VIOLET FAMILY (Violaceae)

COMMON PURPLE VIOLET

Blue and Purple Violets

Lacking perfume only to be a perfectly satisfying flower, the Common Purple, Meadow, or Hooded Blue Violet (V. cucullata) has nevertheless established itself in the hearts of the people from the Arctic to the Gulf as no sweet-scented, showy, hothouse exotic has ever done. Royal in color as in lavish profusion, it blossoms everywhere—in woods, waysides, meadows, and marshes, but always in finer form in cool, shady dells; with longer flowering scapes in meadow bogs; and with longer leaves than wide in swampy woodlands. The heart-shaped, saw-edged leaves, folded toward the centre when newly put forth, and the five-petalled, bluish-purple, golden-hearted blossom are too familiar for more detailed description.
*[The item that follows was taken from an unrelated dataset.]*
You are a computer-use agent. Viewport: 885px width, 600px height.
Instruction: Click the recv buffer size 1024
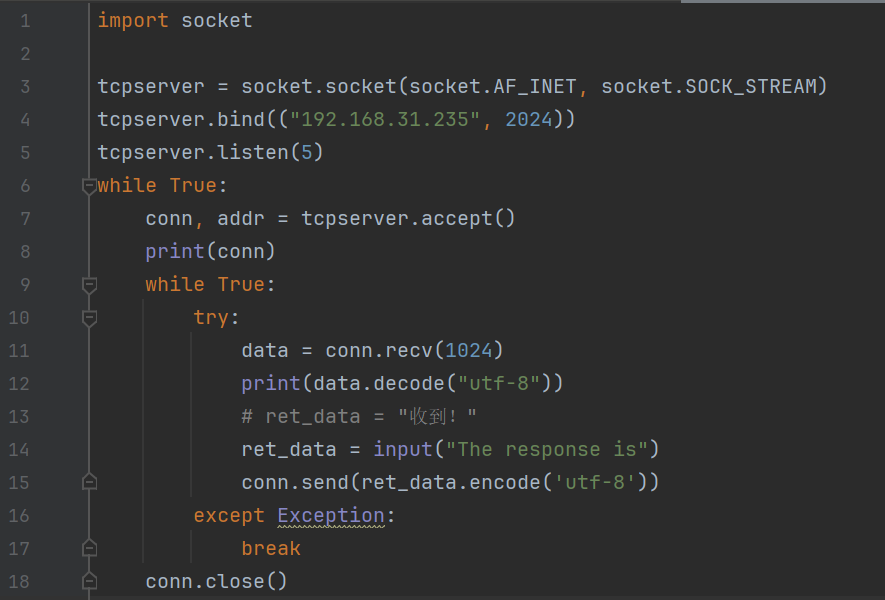click(x=469, y=351)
From the three-cornered stars of the elastic capsules, the seeds are scattered abroad.

In shale and sandy soil, even in the gravel of hillsides, one finds the narrowly divided, finely cut leaves and the bicolored beardless blossom of the Bird’s-foot Violet (V. pedata), pale bluish purple on the lower petals, dark purple on one or two upper ones, and with a heart of gold. The large, velvety, pansy-like blossom and the unusual foliage which rises in rather dense tufts are sufficient to distinguish the plant from its numerous kin. This species produces no cleistogamous or blind flowers. Frequently the Bird’s-foot Violet blooms a second time, in autumn, a delightful eccentricity of this family. The spur of its lower petal is long and very slender, and, as might be expected, the longest-tongued bees and butterflies are its most frequent visitors. These receive the pollen on the base of the proboscis.
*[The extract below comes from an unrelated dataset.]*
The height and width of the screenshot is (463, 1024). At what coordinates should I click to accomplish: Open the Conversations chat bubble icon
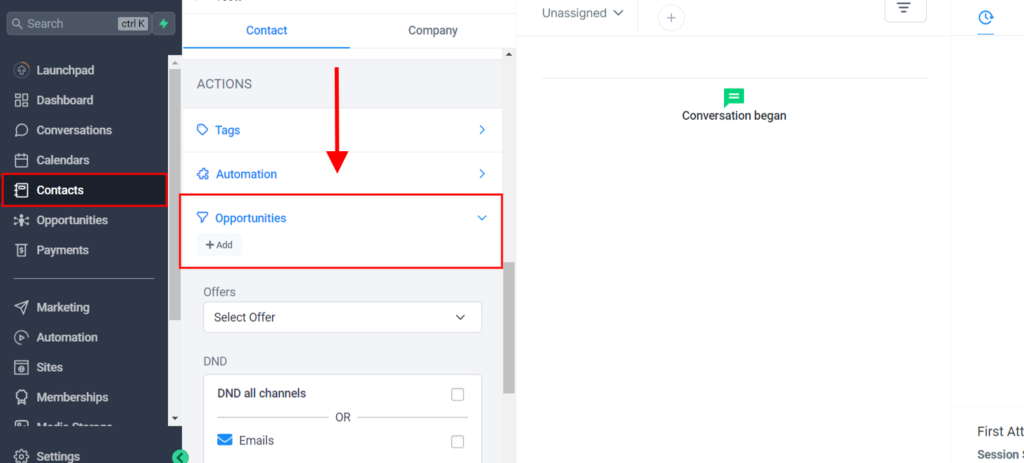click(21, 130)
In course of time the lovely English, March, or Sweet Violet (V. odorata), which has escaped from gardens, and which is now rapidly increasing with the help of seed and runners on the Atlantic and the Pacific coasts, may be established among our wild flowers. No blossom figures so prominently in European literature. In France, it has even entered the political field since Napoleon’s day. Yale University has adopted the violet for its own especial flower, although it is the corn-flower, or bachelor’s button (Centaurea cyanus) that is the true Yale blue. Sprengel, who made a most elaborate study of the violet, condensed the result of his research into the following questions and answers, which are given here because much that he says applies to our own native species, which have been too little studied in the modern scientific spirit:

“1. Why is the flower situated on a long stalk which is upright, but curved downward at the free end? In order that it may hang down; which, firstly, prevents rain from obtaining access to the nectar; and, secondly, places the stamens in such a position that the pollen falls into the open space between the pistil and the free ends of the stamens. If the flower were upright, the pollen would fall into the space between the base of the stamen and the base of the pistil, and would not come in contact with the bee.
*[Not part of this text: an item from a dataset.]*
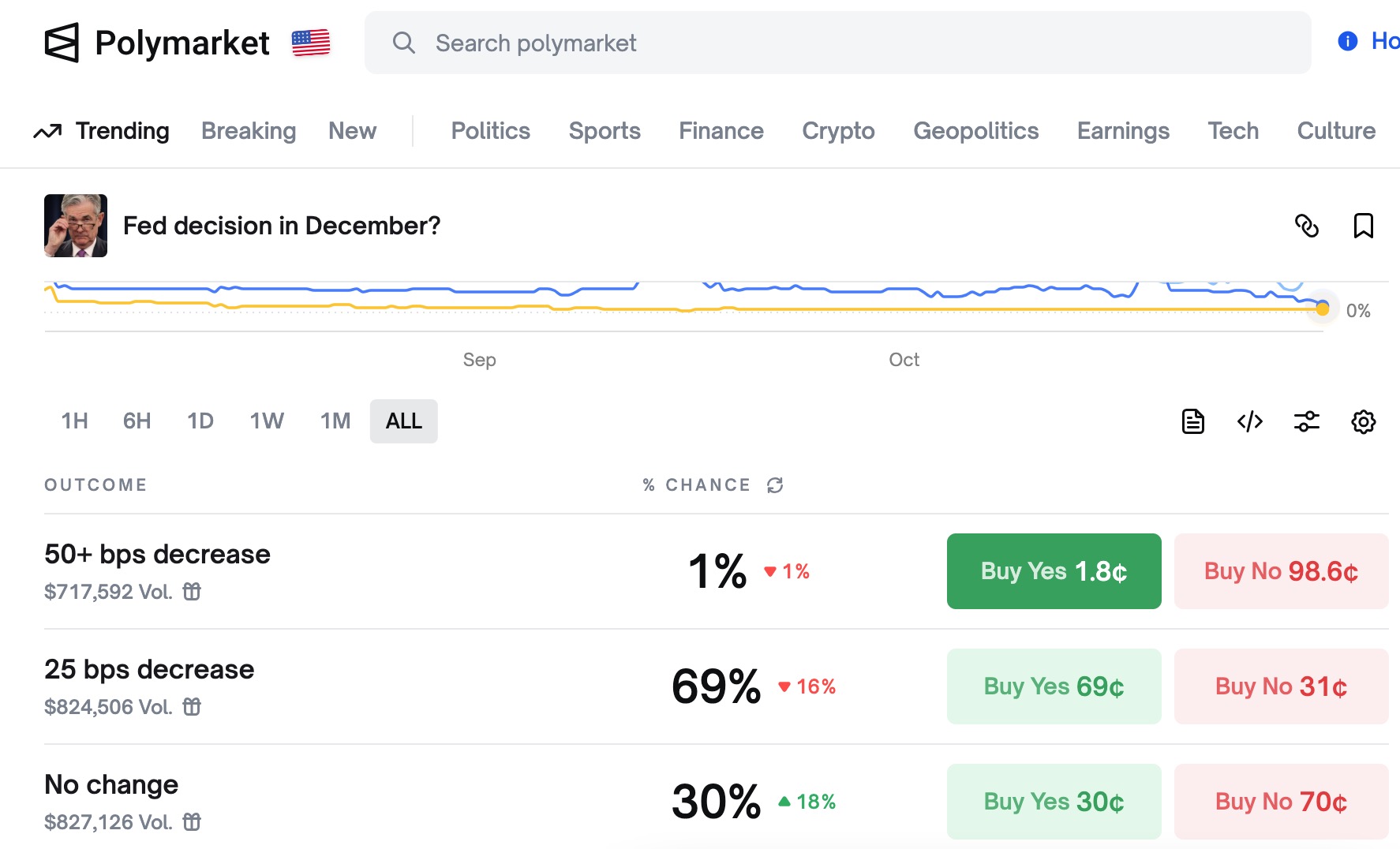Refresh the % chance column
1400x849 pixels.
tap(775, 485)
“2. Why does the pollen differ from that of most other insect-fertilized flowers? In most of such flowers the insects themselves remove the pollen from the anthers, and it is therefore important that the pollen should not easily be detached and carried away by the wind. In the present case, on the contrary, it is desirable that it should be looser and drier, so that it may easily fall into the space between the stamens and the pistil. If it remained attached to the anther, it would not be touched by the bee, and the flower would remain unfertilized.

“3. Why is the base of the style so thin? In order that the bee may be more easily able to bend the style.

“4. Why is the base of the style bent? For the same reason. The result of the curvature is that the pistil is much more easily bent than would be the case if the style were straight.

“5. Finally, why does the membranous termination of the upper filament overlap the corresponding portions of the two middle stamens? Because this enables the bee to move the pistil and thereby to set free the pollen more easily than would be the case under the reverse arrangement.”